┌─ Selected text
2. The method of claim 1, further comprising:
upon providing control of the first dataset having the target name to the open request, creating an affinity between the first dataset and the thread corresponding to the open request.
3. The method of claim 2, further comprising:
upon creating the affinity between the first dataset and the thread corresponding to the open request, retrieving control of the target name.
4. The method of claim 1, further comprising:
subsequent to providing control of the first dataset having the target name to the open request, renaming the target name of the first dataset to the random name;
unmasking each dataset in the plurality so the underlying operating system recognizes each dataset as having the target name; and
releasing serialization of the plurality of datasets associated with the address space.
5. The method of claim 1, further comprising:
identifying, in the address space, each dataset in the plurality having the target name and comprising different data.
6. The method of claim 5, wherein masking further comprises:
changing a value of the target name for each dataset in the plurality having the target name, wherein the value is changed to a non-alphanumeric value that makes each dataset unrecognizable as having the target name by the underlying operating system of the address space.
└─
┌─ Entries
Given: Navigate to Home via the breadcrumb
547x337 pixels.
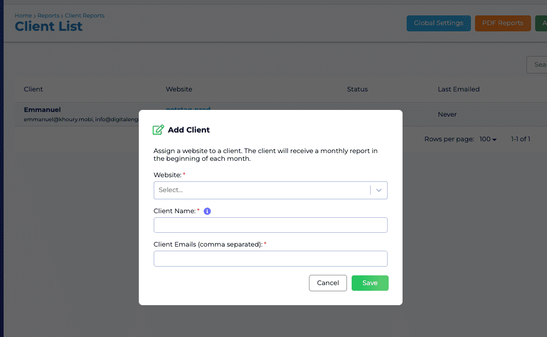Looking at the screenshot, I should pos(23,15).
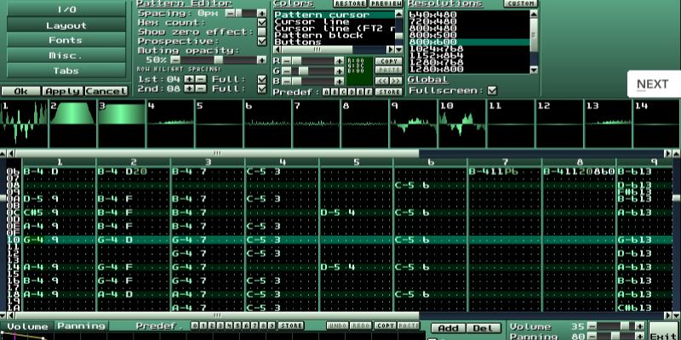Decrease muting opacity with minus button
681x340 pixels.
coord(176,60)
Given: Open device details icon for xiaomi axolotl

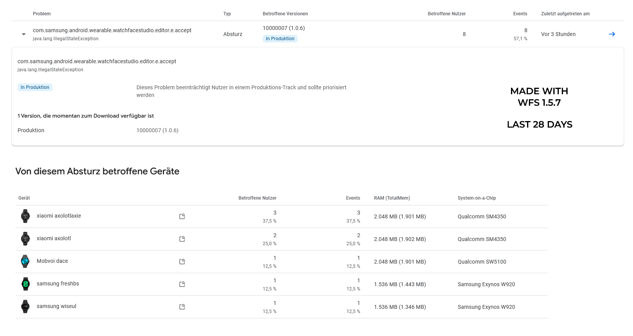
└─
┌─ Entries
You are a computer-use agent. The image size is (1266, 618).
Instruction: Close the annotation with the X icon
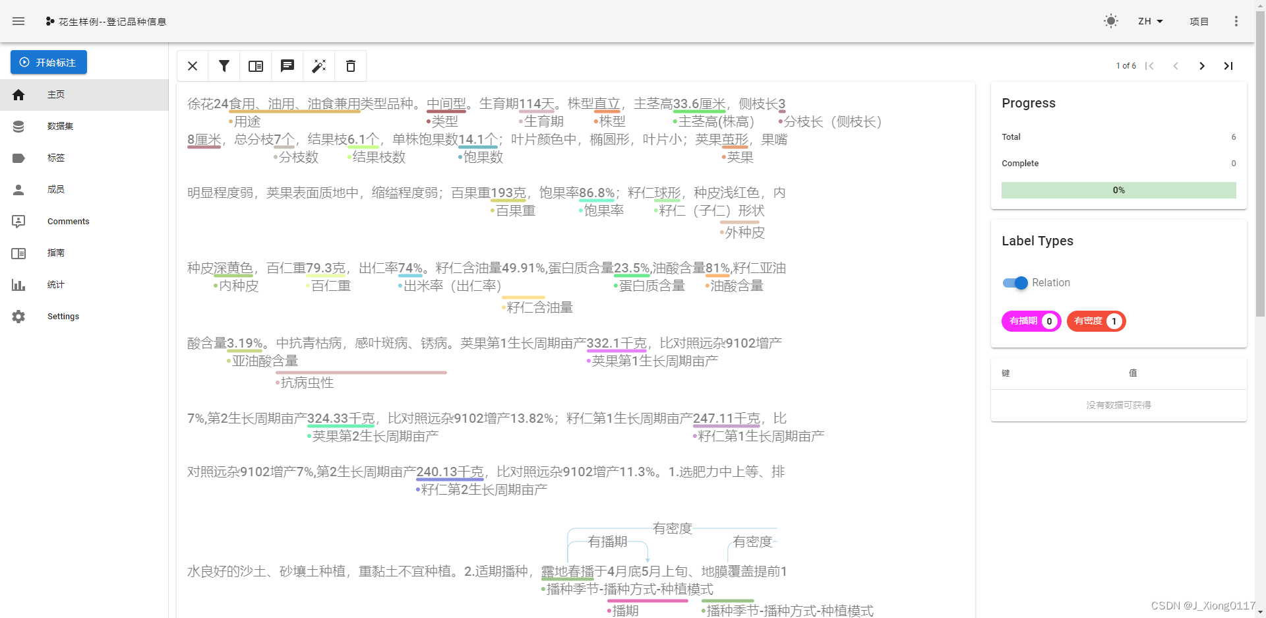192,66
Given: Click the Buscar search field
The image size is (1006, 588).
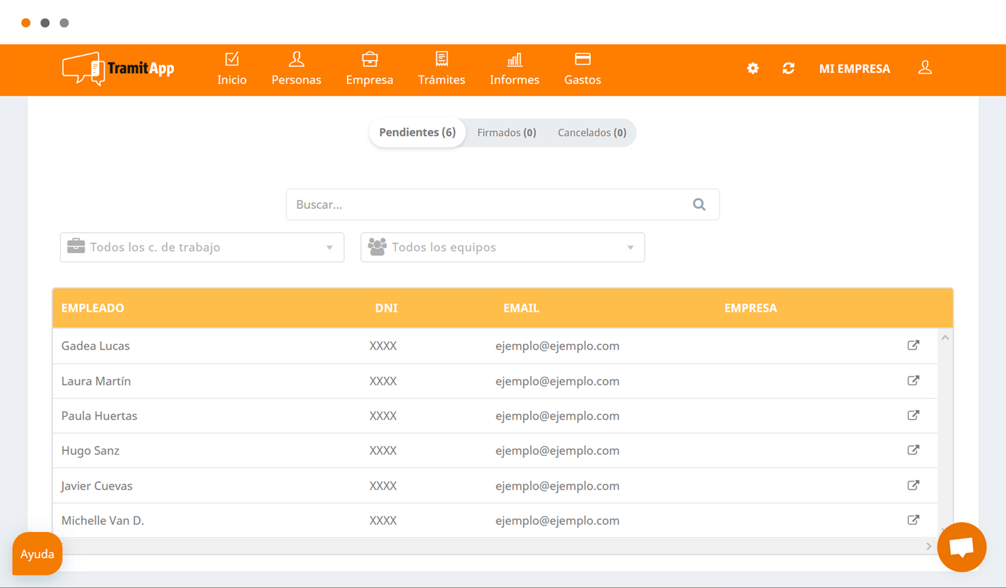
└─
┌─ Entries
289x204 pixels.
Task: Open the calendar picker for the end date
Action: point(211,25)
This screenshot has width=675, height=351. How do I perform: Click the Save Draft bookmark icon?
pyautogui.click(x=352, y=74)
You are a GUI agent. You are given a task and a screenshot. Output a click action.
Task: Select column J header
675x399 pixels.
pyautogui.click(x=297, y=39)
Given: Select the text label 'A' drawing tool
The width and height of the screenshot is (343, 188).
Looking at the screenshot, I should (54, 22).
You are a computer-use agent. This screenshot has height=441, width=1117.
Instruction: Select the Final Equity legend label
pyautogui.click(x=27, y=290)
└─
### What to do:
**a)** In the patent claims, what kind of value does masking give the target name?
**b)** Print the patent claims from "2. The method" to "the open request.".

### Outputs in order:
**a)** A non-alphanumeric value.

**b)**
2. The method of claim 1, further comprising:
upon providing control of the first dataset having the target name to the open request, creating an affinity between the first dataset and the thread corresponding to the open request.